Malheureusement, le féminisme est parfois présenté comme un combat mené par les femmes contre les hommes. En ma qualité de vice-première ministre et de ministre responsable de la Condition féminine, je n’adhère pas à cette façon de voir les choses. C’est en référence à cette conception polarisante du féminisme que j’ai répondu à la question qui m’a été posée. [M]on féminisme est égalitaire et rassembleur; il ne mise pas sur la confrontation, mais plutôt sur l’inclusion.

Face à cette déclaration un peu boiteuse, le chroniqueur-vedette Patrick Lagacé a risqué l’interprétation suivante: « je crois qu’elle réfute en fait les multiples caricatures qu’on fait du féminisme, celles qui le transforment en cabale de “féminisss extrémiss” réfractaires à se raser les aisselles. »

Il semblerait donc, dans un premier temps, que de refuser certaines normes de beauté douloureuses et/ou chronophages soit «extrême». Dimanche encore, on en rajoutait une couche à Tout le monde en parle, en affirmant : «C’est pour ça aussi que le féminisme a été tellement disqualifié et qu’on en a fait quelque chose de tellement caricatural. C’est-à-dire des espèces de singeresses poilues, des femmes qui se rasent pas, des féministes à moustache. Je veux dire, on en a vu de toute cette disqualification, de ce ridicule […].»

En ce sens, la modération n’aura pas meilleur goût si nous souhaitons obtenir des gains significatifs.

Le refus de plaire à tout prix parait encore aujourd’hui incongru. Et l’idée qu’il y ait la moindre confrontation que ce soit entre les hommes et les femmes semble relever d’un anti-humanisme condamnable. Pourtant, il faut admettre que si nous en venons à «prendre notre place», comme le souhaite la ministre Thériault, ce sera nécessairement en retirant certains privilèges aux hommes. Or, ceux qui ont toujours gagné plus, toujours occupé les postes de pouvoir et toujours bénéficié du travail gratuit des femmes dans la sphère privée n’ont aucun intérêt à abandonner d’eux-mêmes ces privilèges. Ceux qui le feront malgré tout pourront être des alliés du féminisme ; aux autres, il faudra les leur enlever de force pour en arriver à une réelle égalité de fait. En ce sens, la modération n’aura pas meilleur goût si nous souhaitons obtenir des gains significatifs. Là où la situation se complique, comme le faisait remarquer Francine Pelletier sur les ondes des Radio-Canada, c’est lorsque, hétérosexuelles, le plus grand rêve des femmes est de plaire à ceux-là même qu’elles confrontent.

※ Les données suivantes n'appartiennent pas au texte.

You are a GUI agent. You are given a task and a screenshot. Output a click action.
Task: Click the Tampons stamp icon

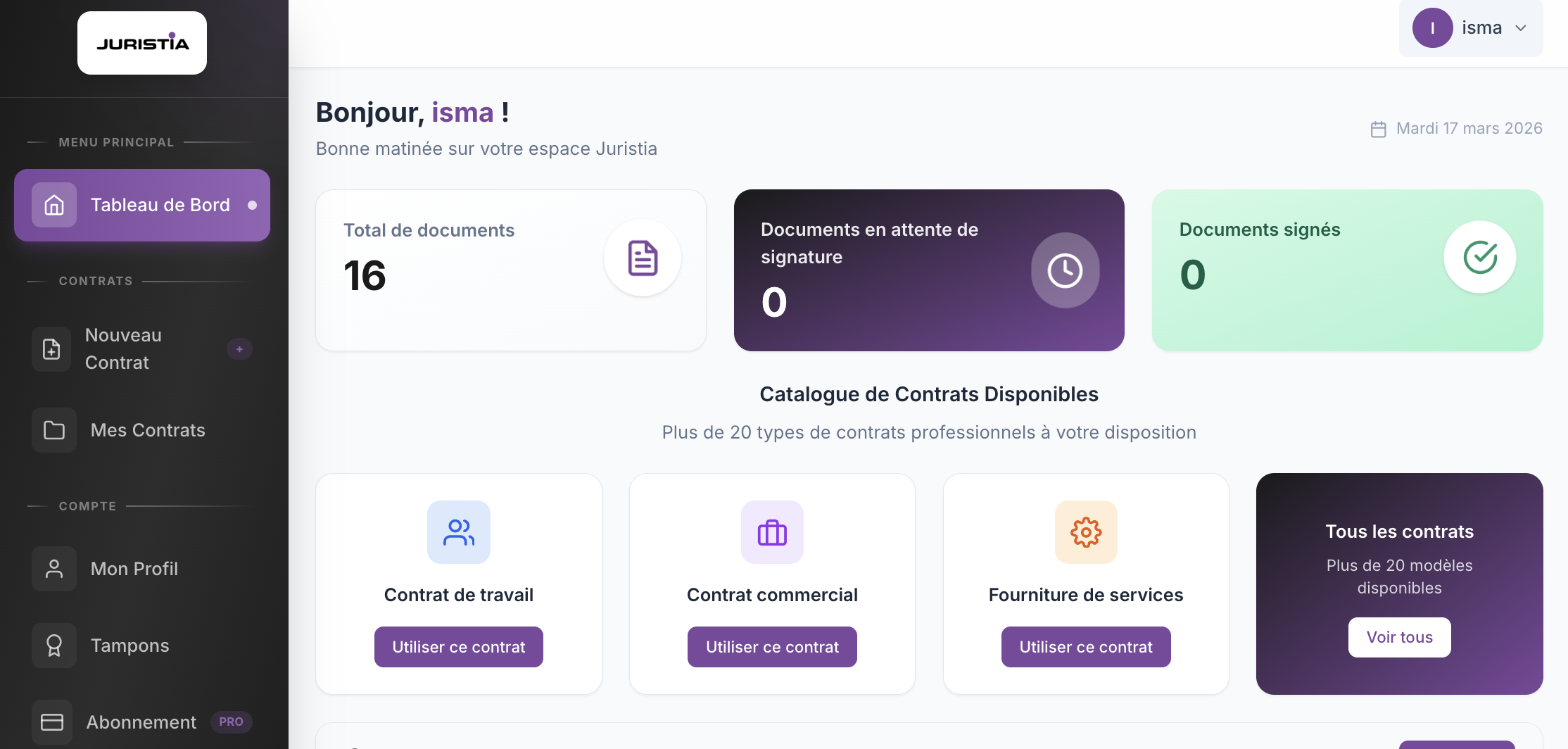[54, 645]
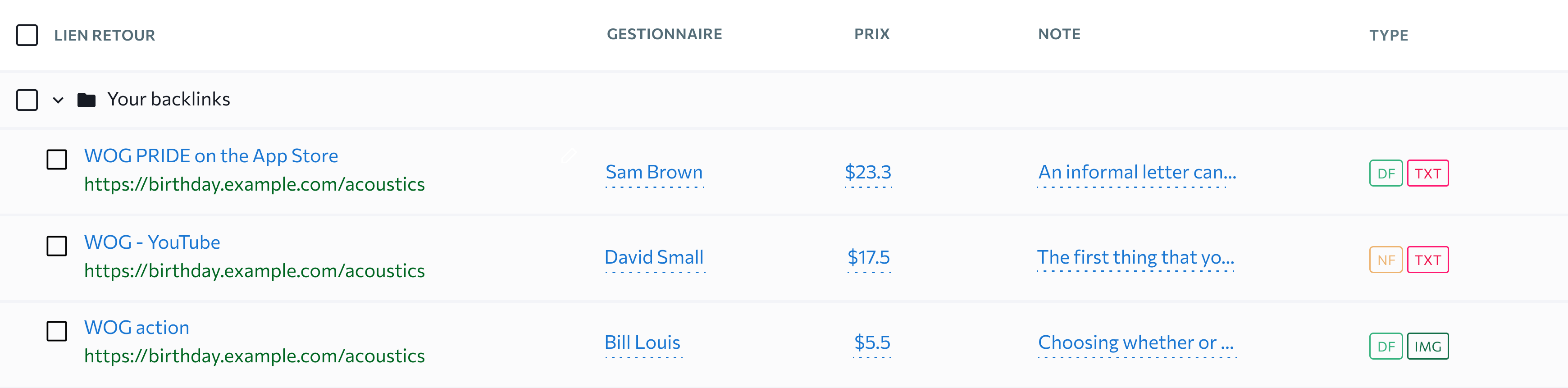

La luttes des classes socio-économiques, elle, est plus limpide : les salariés se font tirer du lit par leurs patrons, chialer après pendant huit heures par leurs patrons, mal payer par leurs patrons. Puis, quand ils rentrent à la maison le soir, épuisés, c’est avec les leurs qu’ils rient, qu’ils boivent, qu’ils font l’amour et qu’ils tentent d’oublier. Lorsque, finalement, ils décident d’entrer en lutte contre ceux qui les exploitent – puisque les augmentations salariales se font forcément aux dépens du capital – c’est avec la haine dans leurs tripes.

La lutte des classes de sexes, en comparaison, est parfois schizophrène : elle demande d’entrer en confrontation avec ceux qui partagent nos vies. Au contraire de ce que semble affirmer la campagne des Nations Unies un peu bon enfant, He For She, elle ne requiert cependant pas d’haïr les hommes, mais bien d’haïr leur posture privilégiée. Si cette vision du féminisme peut apparaître comme «extrême», elle reste cependant nécessaire. Et elle n’est certainement pas plus ou moins idéologique que la position de la ministre Thériault.

Si cette vision du féminisme peut apparaître comme «extrême», elle reste cependant nécessaire. Et elle n’est certainement pas plus ou moins idéologique que la position de la ministre Thériault.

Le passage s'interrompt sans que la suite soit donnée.